I'm familiar with BSP trees, quad trees, octrees and other variations of space partitioning data structures typically used in games. Currently trying to wrap my head around R-trees.
But something keeps bugging me, I think these data structures are way overkill for what I'm trying to achieve. I really think there's a much simpler way for me but I cant quite figure out the math.
I have a big grid of objects, and for any one of the objects, I want a quick way to find the other objects that are "close" to it, without having to loop through every object and check it's coordinates. "Close" will be some radius that I'll choose based on the viewport of the game or something.

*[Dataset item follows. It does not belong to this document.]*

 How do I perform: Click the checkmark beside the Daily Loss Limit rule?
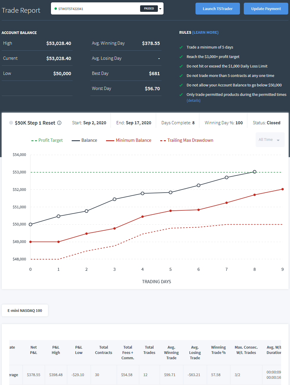coord(181,66)
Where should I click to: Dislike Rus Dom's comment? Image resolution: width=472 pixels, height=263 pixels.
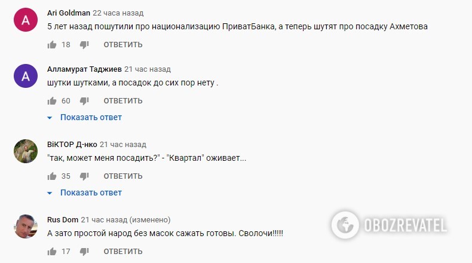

It seems to me there should be some math magic that can be done on the coordinates to arrange things properly in a data structure. Like maybe a doubly linked list, where the items to the left and right of any item are the ones close to it.
I thought about simply adding the X and Y coordinates together, and using that as some sort of hash for the location of items. So for eg an item at (40, 290) would hash to 330. But then I realized that (290, 40) would also hash to 330 even though they're nowhere near eachother. So I also tried thinking about multiplying the coordinates together, and other math operations but nothing seems to work.
Then I started thinking about storing each item in 2 lists. One list sorted by the X coordinate, and the other sorted by the Y coordinate. Then given any item, you can find the close items by searching the first list for X coordinates that are close, and the second list for Y coordinates that are close, and the intersection of those 2 results are the close items. You would use a binary search on the lists of course, instead of looping through each item. This method seems promising in my head, but I dont know if this is slower or faster than just using a standard quad-tree type data structure.
I hope this makes sense. Basically I'm hoping the people who have already thought about all of this, can tell me whether I'm wasting my time and maybe I should just use a tried-and-true quad-tree.